According to Allyson Fish, a Verasso Director, “Our pen density is half of the international standard, which keeps the fish healthier and protects the local eco-system.” In addition, Verlasso lets the pens rest for three months between production cycles. The World Wildlife Fund is in dialogue to develop sustainability goals for salmon, so in the interim, Verlasso is using these conversations as their guidepost and has hired DNV, an independent certifier, to verify if they are really following their stated practices.
Both the smoked and cooked Verlasso salmon are light and flavorful, a nice contrast to the wild Alaskan salmon I’ve been eating. I would feel good about buying this salmon, but, alas, it’s only available in Berkeley, California; Portland, Oregon; and mid-Atlantic states, at least for now.

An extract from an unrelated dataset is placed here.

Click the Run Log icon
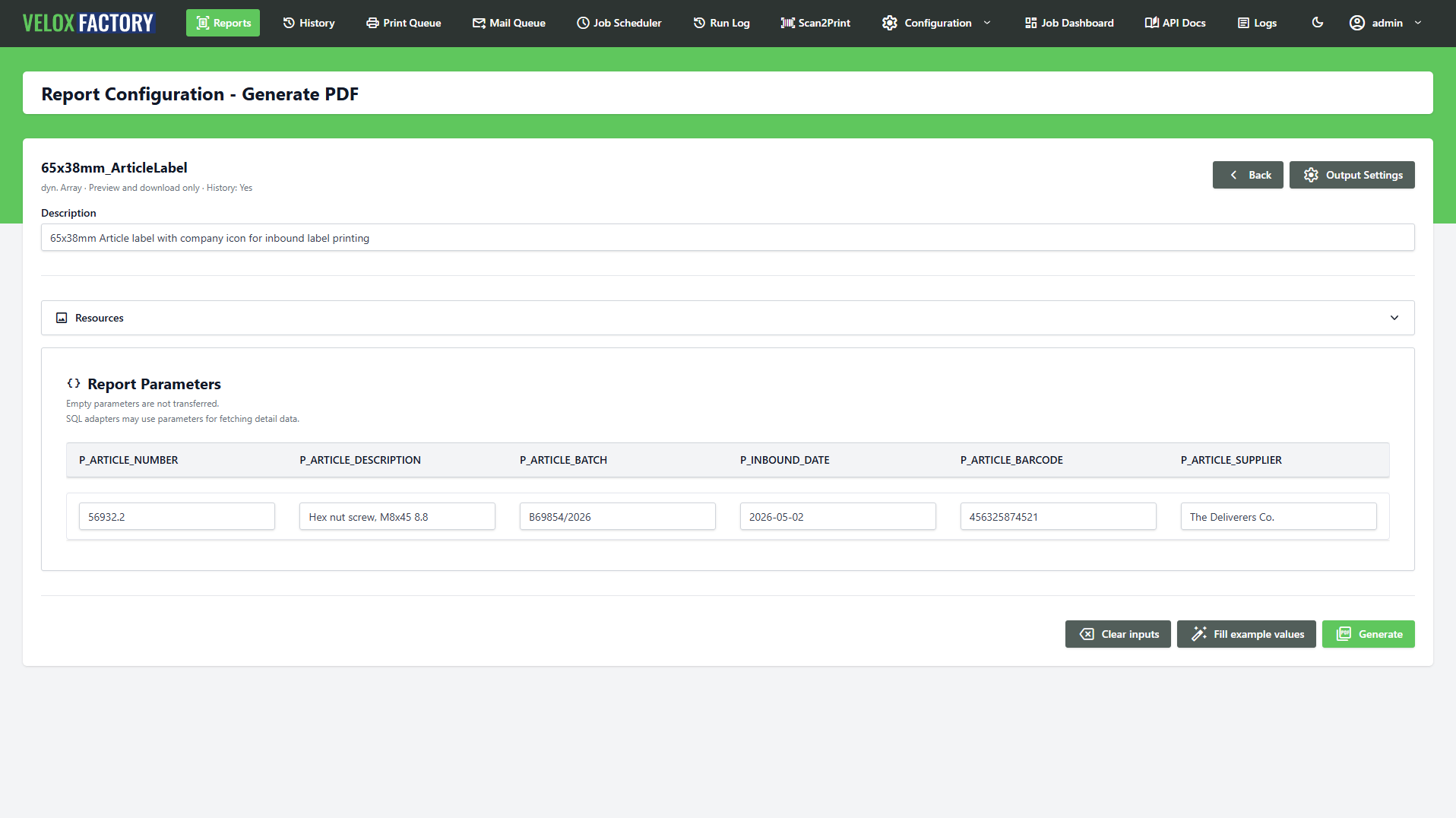The width and height of the screenshot is (1456, 818). click(x=699, y=23)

Finally, as I noted in Seven Things to Know About Farmed Fish, shellfish aquaculture production actually helps the environment by filtering out pollutants, and tend to use less intensive production systems, so they are a good choice for sustainable seafood. I was impressed by Prince Edward Aqua Farms, a shellfish producer on PEI that extends its environmental practices from the ocean to the land. They recycle all their effluents, and they filter their “mussel dirt” through a waste recovery system that collects the nutritious residue and distributes it to organic farmers for fertilizer. Their “Island Gold”™ mussels taste meaty and juicy, clean as the water they come from. Their products are available across North America.
As the show wraps up, I’m already looking forward to finding more sustainable seafood products at next year’s show!